Dengan mempertimbangkan berbagai kondisi tersebut, perkembangan energi terbarukan sepertinya akan melandai, bahkan menurun, di tahun 2019 ini. Peluang realisasi investasi energi terbarukan di tahun ini sangat bergantung dari keberhasilan 35 proyek pembangkit listrik yang sudah PPA pada 2017 untuk mendapatkan pendanaan dan 30 proyek yang konon dilaporkan sedang konstruksi, serta realisasi proyek-proyek pembangkit listrik tenaga sampah yang ditetapkan oleh Kepres tahun lalu. Selain itu proses pengadaan pembangkit di PLN yang menggunakan skema pemilihan langsung juga menentukan realisasi investasi di 2019.
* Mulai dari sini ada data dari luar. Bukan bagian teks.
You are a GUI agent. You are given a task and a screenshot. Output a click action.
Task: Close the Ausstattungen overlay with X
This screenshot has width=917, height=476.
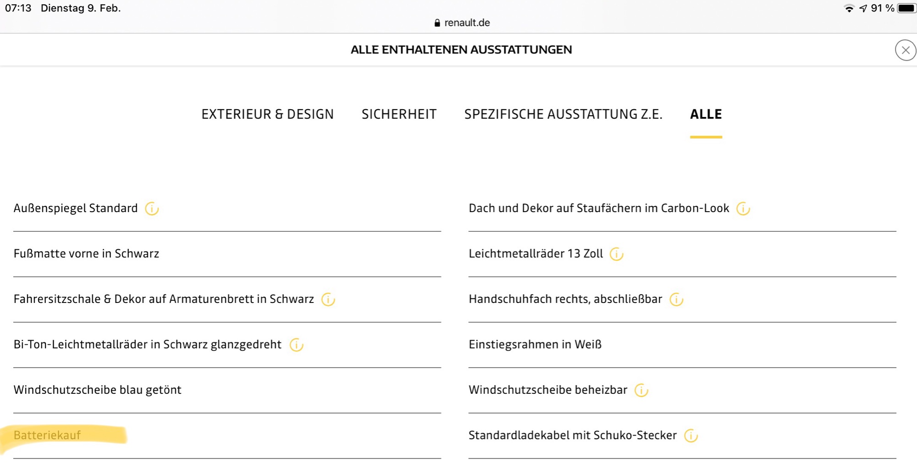coord(905,50)
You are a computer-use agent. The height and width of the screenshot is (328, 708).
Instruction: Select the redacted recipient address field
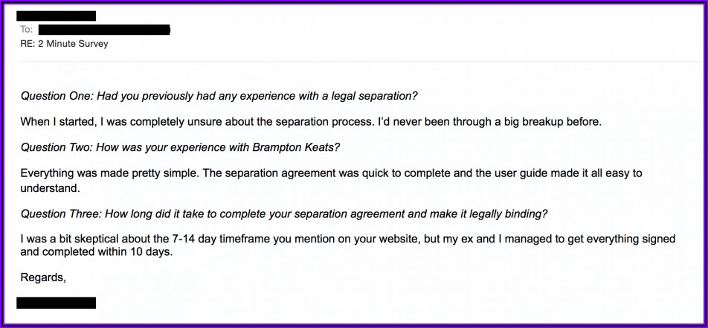point(104,30)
Walaupun demikian, dengan tingkat perkembangan saat ini akan sangat sukar mengejar pembangunan pembangkit energi terbarukan untujk mencapai target RUEN, yaitu 4-5 GW per tahun atau mencapai target bauran energi terbarukan dalam bauran energi primer sebesar 16% pada akhir 2019 nanti. Sudah waktunya Presiden Joko Widodo melakukan refleksi dan evaluasi terhadap pencapaian ini dan melakukan langkah-langkah koreksi. Seperti yang pernah disampaikan Presiden di Sidrap bahwa Indonesia tidak bisa bergantung pada fossil fuel selamanya serta pernyataan Presiden saat berpidato di WB-IMF Annual Meeting 2018 tentang perlunya kerjasama global untuk memerangi perubahan iklim yang membutuhkan kenaikan investasi energi terbarukan tahunan sebesar 400% kali lipat. Pernyataan Presiden Jokowi hanya akan dianggap retorika kalau Indonesia sendiri gagal memobilisasi investasi dan pendaaan energi terbarukan untuk mencapai target kebijakan dan pembangunan yang sudah dibuatnya sendiri. So, wake up Mr. President! Winter is coming and it kills renewable energy prospect in Indonesia.